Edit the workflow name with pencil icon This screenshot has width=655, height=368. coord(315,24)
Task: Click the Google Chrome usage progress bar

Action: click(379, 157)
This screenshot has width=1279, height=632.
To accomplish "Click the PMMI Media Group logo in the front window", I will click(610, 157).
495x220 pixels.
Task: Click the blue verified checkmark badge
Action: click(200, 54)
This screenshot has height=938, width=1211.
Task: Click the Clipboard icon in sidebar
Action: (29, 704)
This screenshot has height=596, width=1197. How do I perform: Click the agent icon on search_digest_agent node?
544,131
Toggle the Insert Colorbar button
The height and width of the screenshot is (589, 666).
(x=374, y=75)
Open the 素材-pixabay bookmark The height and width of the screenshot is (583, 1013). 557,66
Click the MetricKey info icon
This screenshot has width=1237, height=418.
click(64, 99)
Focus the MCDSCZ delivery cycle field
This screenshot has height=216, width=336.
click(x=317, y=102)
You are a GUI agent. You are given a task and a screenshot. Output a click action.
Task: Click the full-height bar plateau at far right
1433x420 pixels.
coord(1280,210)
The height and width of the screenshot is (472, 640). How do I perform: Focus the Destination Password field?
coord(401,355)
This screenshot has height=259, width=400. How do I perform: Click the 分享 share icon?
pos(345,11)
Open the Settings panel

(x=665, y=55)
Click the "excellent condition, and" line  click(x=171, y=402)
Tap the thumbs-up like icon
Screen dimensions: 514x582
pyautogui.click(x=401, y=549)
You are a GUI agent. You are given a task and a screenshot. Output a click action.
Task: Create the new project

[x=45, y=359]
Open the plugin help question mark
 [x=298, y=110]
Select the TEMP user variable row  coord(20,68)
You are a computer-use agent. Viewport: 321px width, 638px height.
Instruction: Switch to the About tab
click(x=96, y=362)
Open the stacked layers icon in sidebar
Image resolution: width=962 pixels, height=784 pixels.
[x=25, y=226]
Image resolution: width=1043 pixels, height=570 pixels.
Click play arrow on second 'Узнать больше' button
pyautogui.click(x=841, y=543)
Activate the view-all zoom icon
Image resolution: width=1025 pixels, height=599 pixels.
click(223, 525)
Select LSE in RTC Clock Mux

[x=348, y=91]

_Problem to solve_
What is needed is an exact copy of the lines from the one containing "Task: Create the new project" through the final line of the data, both included, and nothing more.

_Finished task_
Task: Create the new project

[x=45, y=359]
Open the plugin help question mark
 [x=298, y=110]
Select the TEMP user variable row  coord(20,68)
You are a computer-use agent. Viewport: 321px width, 638px height.
Instruction: Switch to the About tab
click(x=96, y=362)
Open the stacked layers icon in sidebar
Image resolution: width=962 pixels, height=784 pixels.
[x=25, y=226]
Image resolution: width=1043 pixels, height=570 pixels.
Click play arrow on second 'Узнать больше' button
pyautogui.click(x=841, y=543)
Activate the view-all zoom icon
Image resolution: width=1025 pixels, height=599 pixels.
click(223, 525)
Select LSE in RTC Clock Mux

[x=348, y=91]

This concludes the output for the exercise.